───── GIVEN INFORMATION ─────
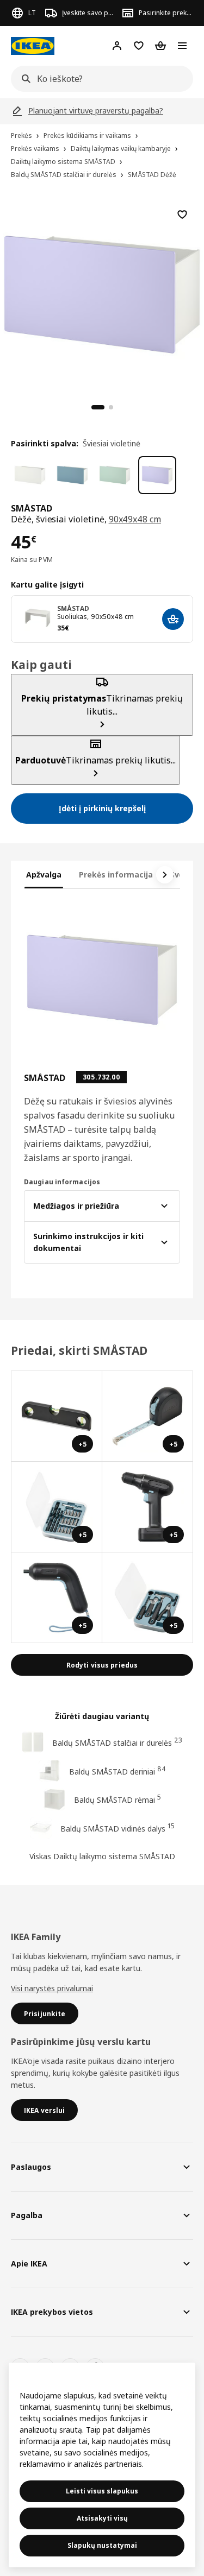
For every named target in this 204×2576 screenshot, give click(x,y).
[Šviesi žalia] (115, 475)
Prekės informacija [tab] (116, 874)
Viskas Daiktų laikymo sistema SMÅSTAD (102, 1856)
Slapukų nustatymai (102, 2545)
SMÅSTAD (73, 608)
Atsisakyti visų (102, 2518)
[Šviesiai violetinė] (157, 475)
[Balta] (30, 475)
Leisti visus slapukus (102, 2491)
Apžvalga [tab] (43, 874)
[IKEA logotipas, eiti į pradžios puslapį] (32, 46)
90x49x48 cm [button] (135, 519)
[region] (102, 293)
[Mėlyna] (72, 475)
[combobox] (99, 79)
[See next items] (165, 874)
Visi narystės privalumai (52, 1988)
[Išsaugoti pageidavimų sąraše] (182, 214)
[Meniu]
─────
- WHAT YOU WILL DO: Starting with the line that contains "Visi narystės privalumai (52, 1988)", print each line through the last one in the listing. Include both end lines and add nothing.

- COMPLETED TASK:
Visi narystės privalumai (52, 1988)
[Išsaugoti pageidavimų sąraše] (182, 214)
[Meniu]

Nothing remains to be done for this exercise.